**INSTRUCTIONS FOR THE TASK:**
Identify every line in the records below that contains the word "type", and reproduce each one.

Source data
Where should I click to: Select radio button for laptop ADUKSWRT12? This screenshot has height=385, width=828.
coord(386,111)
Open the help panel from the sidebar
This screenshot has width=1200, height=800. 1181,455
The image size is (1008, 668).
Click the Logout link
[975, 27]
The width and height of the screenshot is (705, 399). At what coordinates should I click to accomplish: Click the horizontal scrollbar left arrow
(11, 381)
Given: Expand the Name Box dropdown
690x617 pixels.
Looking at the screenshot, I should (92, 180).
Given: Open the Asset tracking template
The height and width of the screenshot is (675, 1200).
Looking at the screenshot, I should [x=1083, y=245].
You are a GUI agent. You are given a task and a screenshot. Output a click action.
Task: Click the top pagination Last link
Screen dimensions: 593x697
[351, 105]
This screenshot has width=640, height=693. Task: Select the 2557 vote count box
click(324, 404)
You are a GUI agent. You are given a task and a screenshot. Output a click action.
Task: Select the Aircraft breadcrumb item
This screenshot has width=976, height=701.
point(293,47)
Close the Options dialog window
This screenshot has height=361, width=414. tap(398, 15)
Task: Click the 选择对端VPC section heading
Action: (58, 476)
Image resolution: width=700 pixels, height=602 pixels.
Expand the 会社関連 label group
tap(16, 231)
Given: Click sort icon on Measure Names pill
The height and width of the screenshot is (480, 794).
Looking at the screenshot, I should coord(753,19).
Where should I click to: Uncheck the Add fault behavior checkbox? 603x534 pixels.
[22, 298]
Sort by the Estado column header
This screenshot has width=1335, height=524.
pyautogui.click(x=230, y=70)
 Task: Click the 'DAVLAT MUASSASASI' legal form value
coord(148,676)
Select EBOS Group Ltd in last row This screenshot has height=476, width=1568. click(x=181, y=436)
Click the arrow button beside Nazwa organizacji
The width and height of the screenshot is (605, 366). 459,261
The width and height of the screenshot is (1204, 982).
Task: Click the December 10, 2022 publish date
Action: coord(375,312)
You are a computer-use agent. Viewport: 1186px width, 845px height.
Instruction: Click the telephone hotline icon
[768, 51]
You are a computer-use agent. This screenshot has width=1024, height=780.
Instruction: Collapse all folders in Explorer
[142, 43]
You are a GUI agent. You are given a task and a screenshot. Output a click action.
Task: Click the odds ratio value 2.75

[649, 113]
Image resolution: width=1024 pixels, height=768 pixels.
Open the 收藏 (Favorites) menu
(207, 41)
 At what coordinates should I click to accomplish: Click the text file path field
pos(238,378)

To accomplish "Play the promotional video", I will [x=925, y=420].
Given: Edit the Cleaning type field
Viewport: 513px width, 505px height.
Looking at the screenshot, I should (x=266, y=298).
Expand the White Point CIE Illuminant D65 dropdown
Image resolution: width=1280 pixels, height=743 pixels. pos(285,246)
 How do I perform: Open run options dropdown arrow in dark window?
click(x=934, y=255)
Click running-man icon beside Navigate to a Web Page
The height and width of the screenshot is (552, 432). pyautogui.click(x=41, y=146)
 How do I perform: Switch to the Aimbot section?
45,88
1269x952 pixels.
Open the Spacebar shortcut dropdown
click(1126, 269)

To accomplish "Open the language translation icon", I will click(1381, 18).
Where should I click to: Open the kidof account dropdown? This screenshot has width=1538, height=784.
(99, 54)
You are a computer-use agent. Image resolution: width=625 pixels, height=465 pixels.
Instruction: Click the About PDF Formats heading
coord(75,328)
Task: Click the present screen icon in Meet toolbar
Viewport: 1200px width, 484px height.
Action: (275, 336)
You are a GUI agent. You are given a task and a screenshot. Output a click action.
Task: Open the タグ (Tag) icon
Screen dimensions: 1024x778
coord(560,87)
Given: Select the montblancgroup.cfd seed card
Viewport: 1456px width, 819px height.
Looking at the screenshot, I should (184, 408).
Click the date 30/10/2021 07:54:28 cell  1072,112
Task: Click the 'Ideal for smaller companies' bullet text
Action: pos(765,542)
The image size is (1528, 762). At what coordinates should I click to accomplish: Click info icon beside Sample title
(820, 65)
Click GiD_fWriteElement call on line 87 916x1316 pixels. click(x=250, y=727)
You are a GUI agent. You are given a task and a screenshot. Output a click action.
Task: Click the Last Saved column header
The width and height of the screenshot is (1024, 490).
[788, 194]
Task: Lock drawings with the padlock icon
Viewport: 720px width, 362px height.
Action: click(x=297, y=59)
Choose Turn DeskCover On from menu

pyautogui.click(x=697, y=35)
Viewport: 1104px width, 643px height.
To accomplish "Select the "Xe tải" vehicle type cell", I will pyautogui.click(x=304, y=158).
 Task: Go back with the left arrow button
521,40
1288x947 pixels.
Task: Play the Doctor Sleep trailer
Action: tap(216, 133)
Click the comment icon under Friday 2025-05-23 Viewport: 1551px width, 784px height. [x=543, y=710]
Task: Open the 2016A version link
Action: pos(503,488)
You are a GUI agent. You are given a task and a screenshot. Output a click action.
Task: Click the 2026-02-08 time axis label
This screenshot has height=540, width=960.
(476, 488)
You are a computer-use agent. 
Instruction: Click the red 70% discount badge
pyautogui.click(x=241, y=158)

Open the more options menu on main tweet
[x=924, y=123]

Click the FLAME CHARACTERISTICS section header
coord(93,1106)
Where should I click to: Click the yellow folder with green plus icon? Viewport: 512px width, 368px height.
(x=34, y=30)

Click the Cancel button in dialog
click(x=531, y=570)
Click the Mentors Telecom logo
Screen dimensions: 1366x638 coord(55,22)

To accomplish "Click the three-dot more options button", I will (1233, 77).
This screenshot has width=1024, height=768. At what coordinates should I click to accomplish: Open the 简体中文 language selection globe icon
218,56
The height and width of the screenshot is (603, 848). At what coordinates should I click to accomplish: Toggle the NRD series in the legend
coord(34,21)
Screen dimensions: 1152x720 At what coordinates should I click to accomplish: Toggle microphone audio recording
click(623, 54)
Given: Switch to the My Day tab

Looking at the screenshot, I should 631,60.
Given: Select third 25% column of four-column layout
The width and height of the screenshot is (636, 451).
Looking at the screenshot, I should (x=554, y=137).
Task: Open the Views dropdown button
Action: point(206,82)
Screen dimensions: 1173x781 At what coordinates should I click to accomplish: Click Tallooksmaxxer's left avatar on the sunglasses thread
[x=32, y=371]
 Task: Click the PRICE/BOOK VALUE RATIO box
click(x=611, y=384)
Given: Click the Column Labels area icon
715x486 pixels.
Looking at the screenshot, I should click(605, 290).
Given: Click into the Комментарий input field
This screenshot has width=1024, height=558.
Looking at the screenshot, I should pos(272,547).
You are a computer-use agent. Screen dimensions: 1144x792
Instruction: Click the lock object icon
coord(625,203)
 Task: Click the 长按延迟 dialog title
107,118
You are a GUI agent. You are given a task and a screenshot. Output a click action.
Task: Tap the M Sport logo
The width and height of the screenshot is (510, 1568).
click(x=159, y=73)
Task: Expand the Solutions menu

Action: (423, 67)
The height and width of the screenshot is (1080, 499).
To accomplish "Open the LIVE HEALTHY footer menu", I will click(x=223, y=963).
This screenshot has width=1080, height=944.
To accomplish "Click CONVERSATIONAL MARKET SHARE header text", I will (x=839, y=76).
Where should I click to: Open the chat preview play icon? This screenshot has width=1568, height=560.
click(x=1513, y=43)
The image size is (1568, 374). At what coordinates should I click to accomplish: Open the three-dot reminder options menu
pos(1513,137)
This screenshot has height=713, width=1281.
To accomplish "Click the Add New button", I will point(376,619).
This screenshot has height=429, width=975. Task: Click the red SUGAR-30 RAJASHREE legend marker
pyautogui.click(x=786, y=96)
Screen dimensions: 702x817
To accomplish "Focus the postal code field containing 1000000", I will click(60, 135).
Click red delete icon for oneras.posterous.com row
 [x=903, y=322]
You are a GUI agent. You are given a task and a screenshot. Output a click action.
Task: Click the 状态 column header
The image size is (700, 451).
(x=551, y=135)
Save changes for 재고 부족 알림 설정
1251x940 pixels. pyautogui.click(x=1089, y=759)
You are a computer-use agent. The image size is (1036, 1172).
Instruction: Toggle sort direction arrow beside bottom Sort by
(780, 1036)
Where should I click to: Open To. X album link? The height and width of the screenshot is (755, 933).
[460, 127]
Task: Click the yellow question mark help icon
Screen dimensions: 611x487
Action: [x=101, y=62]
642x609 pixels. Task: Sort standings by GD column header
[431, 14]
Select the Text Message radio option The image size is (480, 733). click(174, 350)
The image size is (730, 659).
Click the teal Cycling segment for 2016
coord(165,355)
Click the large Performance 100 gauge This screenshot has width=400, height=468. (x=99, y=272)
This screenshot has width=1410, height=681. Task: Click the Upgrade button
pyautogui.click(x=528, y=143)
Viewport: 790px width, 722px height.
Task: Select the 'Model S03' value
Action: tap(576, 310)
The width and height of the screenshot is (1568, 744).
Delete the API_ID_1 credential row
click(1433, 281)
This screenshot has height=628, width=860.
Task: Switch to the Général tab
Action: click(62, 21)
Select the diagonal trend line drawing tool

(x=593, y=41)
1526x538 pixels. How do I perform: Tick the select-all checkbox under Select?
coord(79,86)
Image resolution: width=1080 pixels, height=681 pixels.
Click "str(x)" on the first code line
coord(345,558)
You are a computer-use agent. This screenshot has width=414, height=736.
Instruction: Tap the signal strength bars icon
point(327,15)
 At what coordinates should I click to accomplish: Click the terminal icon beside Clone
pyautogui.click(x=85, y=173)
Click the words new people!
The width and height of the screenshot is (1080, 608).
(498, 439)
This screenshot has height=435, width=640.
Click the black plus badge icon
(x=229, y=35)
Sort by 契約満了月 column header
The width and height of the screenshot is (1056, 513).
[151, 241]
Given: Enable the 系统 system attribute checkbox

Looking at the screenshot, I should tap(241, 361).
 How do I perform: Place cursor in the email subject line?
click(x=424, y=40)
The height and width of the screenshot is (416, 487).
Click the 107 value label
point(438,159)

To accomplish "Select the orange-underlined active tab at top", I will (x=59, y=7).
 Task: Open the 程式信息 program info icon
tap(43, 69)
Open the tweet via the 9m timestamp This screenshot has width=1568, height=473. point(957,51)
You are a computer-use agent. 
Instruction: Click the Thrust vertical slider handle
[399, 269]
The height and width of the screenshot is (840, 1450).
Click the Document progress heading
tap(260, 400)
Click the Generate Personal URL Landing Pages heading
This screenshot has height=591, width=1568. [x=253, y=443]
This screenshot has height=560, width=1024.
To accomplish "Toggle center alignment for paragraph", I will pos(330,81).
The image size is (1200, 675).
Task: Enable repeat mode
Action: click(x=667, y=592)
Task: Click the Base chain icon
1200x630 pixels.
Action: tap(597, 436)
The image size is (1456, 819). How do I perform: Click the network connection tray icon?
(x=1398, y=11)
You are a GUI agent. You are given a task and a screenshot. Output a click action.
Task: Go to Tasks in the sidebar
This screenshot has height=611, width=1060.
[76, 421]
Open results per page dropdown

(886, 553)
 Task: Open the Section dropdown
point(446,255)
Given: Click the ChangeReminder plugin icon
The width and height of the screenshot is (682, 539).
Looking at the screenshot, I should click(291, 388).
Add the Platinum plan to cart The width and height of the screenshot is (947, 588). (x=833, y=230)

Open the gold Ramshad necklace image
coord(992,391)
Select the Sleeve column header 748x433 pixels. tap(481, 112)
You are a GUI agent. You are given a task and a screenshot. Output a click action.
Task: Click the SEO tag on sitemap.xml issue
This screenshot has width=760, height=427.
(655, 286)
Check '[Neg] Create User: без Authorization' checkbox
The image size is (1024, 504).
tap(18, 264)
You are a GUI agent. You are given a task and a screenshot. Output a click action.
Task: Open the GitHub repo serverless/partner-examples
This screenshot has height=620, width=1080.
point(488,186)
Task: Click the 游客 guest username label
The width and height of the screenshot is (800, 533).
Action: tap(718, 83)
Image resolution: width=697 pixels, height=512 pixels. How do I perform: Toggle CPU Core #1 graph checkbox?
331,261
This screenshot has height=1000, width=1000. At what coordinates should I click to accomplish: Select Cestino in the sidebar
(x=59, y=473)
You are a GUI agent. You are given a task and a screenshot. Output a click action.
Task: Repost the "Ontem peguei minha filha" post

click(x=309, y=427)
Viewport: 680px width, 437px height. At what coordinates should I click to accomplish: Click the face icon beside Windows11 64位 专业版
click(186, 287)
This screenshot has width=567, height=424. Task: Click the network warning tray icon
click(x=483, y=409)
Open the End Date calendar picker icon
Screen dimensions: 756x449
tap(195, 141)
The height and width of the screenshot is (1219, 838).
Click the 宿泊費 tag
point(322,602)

**TASK SOLUTION:**
Given: Edit the Cleaning type field
To accomplish "Select the "Xe tải" vehicle type cell", I will pyautogui.click(x=304, y=158).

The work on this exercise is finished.